Je commencerai rapidement par une précision liminaire : dans un débat il n’y a pas un acteur, mais plusieurs, donc ici l’auteur n’a pas participé à un débat mais réalisé ce qu’on pourrait appeler une adresse (pour ne pas utiliser de terme polémique). Aussi, je ne vais pas m’attacher aux points de concorde, pour aller directement à ce qui nous intéresse, les positions de la « mouvance autonome » (le terme « mouvance » étant utilisé pour nier tout caractère organisé des travailleurs autonomes vis-à-vis des organisations politiques).
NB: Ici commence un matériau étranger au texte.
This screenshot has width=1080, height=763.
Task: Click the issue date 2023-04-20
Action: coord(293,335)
Il fallait faire ces précisions. Car très vite ça ne va pas (mais alors pas du tout). D’abord la « gauche autonome » (pourquoi pas, je ne savais pas qu’il y avait une « droite autonome », ni même une frange de l’autonomie ne rejetant pas les appellations « droite » et « gauche ») soutiendrait un « blocage illimité plutôt que le blocage reconductible ». Une telle distinction d’appellation pour quoi ? Devrions nous forcément revoter, sur les mêmes bases, un blocage voulu par une grande majorité des votants se déplaçant sur les AG, soit pour une grande part des militants ? Quel intérêt, sinon ralentir le rapport de force, laisser nos ennemis espérer un vote qui leur soit majoritaire ? Et puis même : ces ennemis que nous partageons refusent les modalités du vote en AG. Pourquoi leur faire le plaisir de jouer à un jeu aux relents parlementaires ? Il ne s’agit pas de nier le caractère nécessaire des AG, mais d’en contester la lenteur, le manque de pragmatisme, et les inspirations parlementaires traditionnelles. L’historique des mouvements de travailleurs montre que ces ralentissements bureaucratiques vont aux antipodes d’une émancipation (au moins locale) des travailleurs face aux conditions nouvelles de leur exploitation.
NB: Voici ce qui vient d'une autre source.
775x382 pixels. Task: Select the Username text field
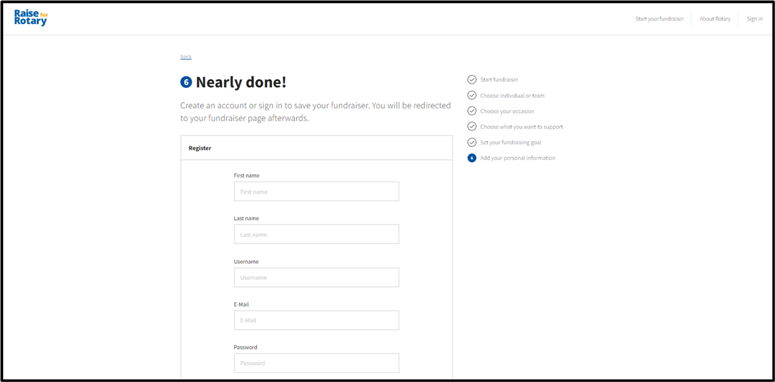point(316,277)

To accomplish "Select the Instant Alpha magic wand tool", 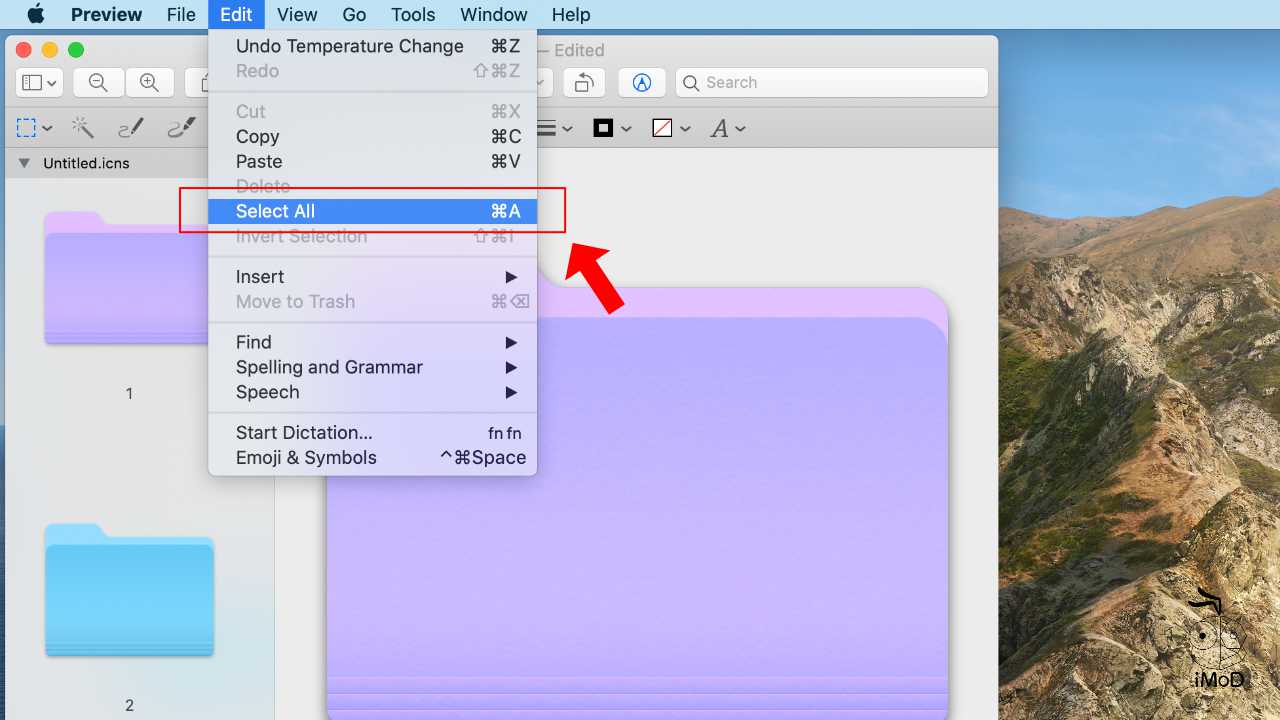I will [82, 128].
La « mouvance autonome » est ensuite réduite à un appel paru sur Paris-Luttes Info, « Trouver une occupation », appel justement quelque peu détourné, puisque c’est l’organisation « de ce monde » qui est critiquée, pas l’organisation tout court. Enfin bref, cet « appel » n’engage que ses auteurs, et c’est le principe d’un appel : ce n’est pas un manifeste. Encore un cafouillage dans les termes employés, on dirait ! Voilà pourquoi il faut encore préciser : si pour certain.e.s l’occupation devient une « fin en soi », il ne s’agit aucunement de la position que se donne la majorité des militants autonomes, organisés (et ce, aux yeux de la loi ou non).
Et là, je continue ma lecture, et je suis encore plus étonné (dans le mauvais sens du terme, s’il en est). L’auteur explique que les menaces d’intervention policière sont alimentées par les fachos, et qu’il ne faut pas se barricader et prendre peur. Bon, c’est de la bienveillance non? Pas tellement, parce que ces menaces sont aussi alimentées par des médias qui informent de la manière dont les étudiants se préparent à empêcher toute intervention policière. C’est un cercle vicieux : on se prépare à empêcher toute intervention policière, les médias parlent d’armes et de barricades dans les facs, et cela renforce les velléités préfectorales à faire venir la police. Bon. Mais qui prévient les médias des stratégies, normalement secrètes, des occupants, en cas d’intervention policière ? Notre auteur bien-sûr, par exemple pour Le Figaro, alors même que l’AG (à laquelle il tient tant) avait prévenu : on ne parle pas aux médias à propos de l’occupation sans autorisation de l’AG.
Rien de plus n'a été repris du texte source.